**YOUR OBJECTIVE**
Copy out each line in the listing below where the word "Task" appears.

**DATA TO PROCESS**

== Segment start ==

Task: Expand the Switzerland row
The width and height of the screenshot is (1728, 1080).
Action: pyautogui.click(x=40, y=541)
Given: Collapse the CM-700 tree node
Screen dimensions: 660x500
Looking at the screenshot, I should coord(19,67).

== Segment end ==
== Segment start ==

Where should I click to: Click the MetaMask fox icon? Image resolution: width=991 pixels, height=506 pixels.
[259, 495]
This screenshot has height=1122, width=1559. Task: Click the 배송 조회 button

== Segment end ==

**EXPECTED OUTPUT**
Task: Expand the Switzerland row
This screenshot has height=1122, width=1559. Task: Click the 배송 조회 button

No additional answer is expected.